=== Excerpted text ===
Related
I am trying to remove the grayish “noise” surrounding the dates using Python/OpenCV to help the OCR (Optical Character Recognition) to recognize the dates.
The original image looks like this: https://static.mothership.sg/1/2017/03/10-Feb-MC-1.jpg
The python script I tried looked as below. However, I have other similar images in which the contrast or lighting coditions varies.
import cv2
import numpy as np
img = cv2.imread("mc.jpeg")
img = cv2.cvtColor(img, cv2.COLOR_BGR2GRAY)
alpha = 3.5
beta = -2
new = alpha * img + beta
new = np.clip(new, 0, 255).astype(np.uint8)
cv2.imwrite("cleaned.png", new)
I also tried Thresholding and/or adaptiveThresholding and some time, I was able to separate the dates from the grayish background. Sometimes it was very challenging. I wonder is there an automatic way to determine the threshold value ?
Below are example of what I hope to achieve.
Blurry Image:
Otsu's Binarization automatically calculates a threshold value from an image histogram.
# Otsu's thresholding after Gaussian filtering
blur = cv2.GaussianBlur(img,(5,5),0)
ret,Otsu = cv2.threshold(blur,0,255,cv2.THRESH_BINARY+cv2.THRESH_OTSU)
cv2.imwrite("Otsu's_thresholding", Otsu)
see this link
You can try to build a model of the background and then weight each input pixel by that model. The output gain should be relatively constant during most of the image. These are the steps for this method:
Apply a soft median blur filter to get rid of small noise
Get the model of the background via local maximum. Apply a very strong close operation, with a big structuring element (I’m using a rectangular kernel of size 15)
=== Data shown ===
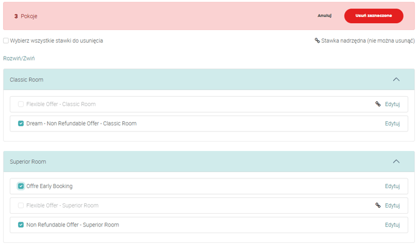Click link icon on Flexible Offer - Classic Room

378,104
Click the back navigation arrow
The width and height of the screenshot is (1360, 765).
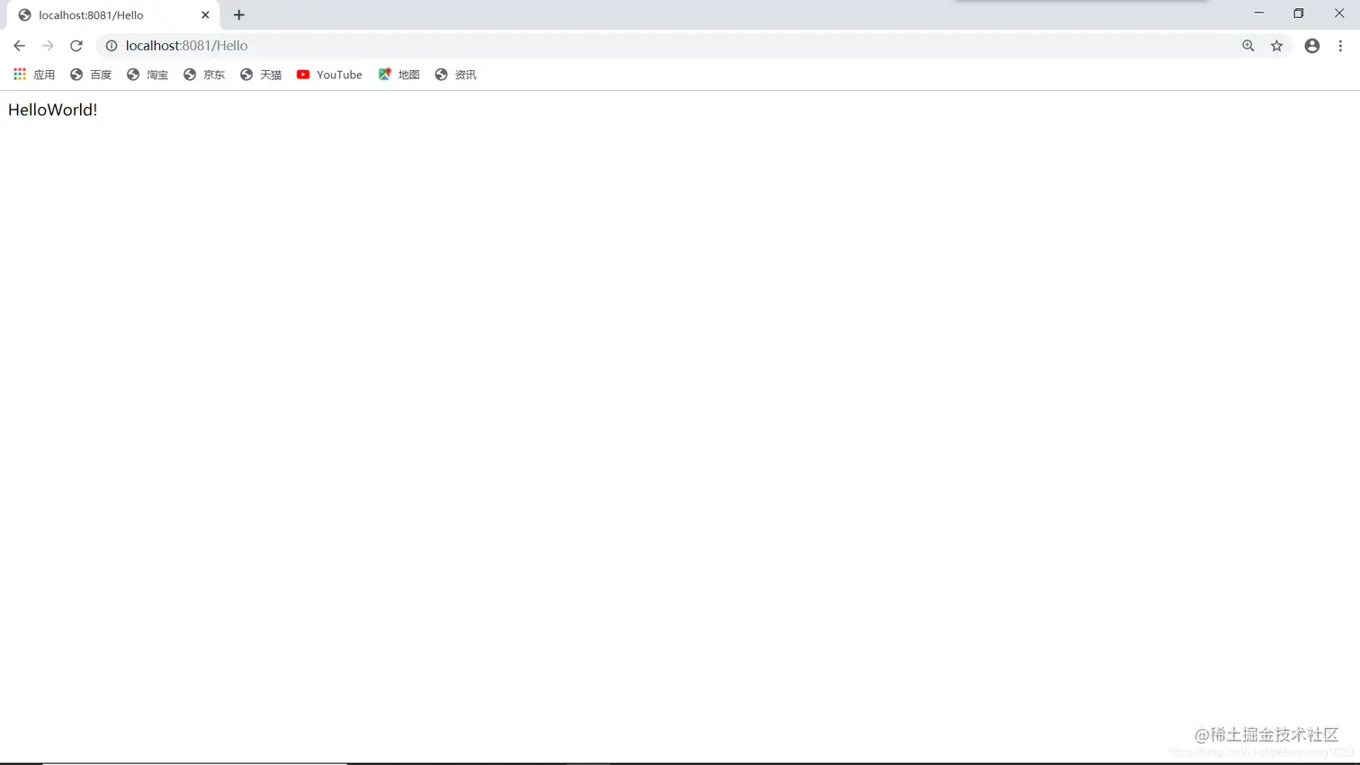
===
**Requirements**.
1) In the OpenCV thread, what does Otsu's Binarization calculate its threshold value from?
2) Name every cv2 function that is called in the code of the OpenCV thread.
The data has no connection to the OpenCV thread.

**Answers per task**.
1) An image histogram.

2) cv2.imread, cv2.cvtColor, cv2.imwrite, cv2.GaussianBlur, cv2.threshold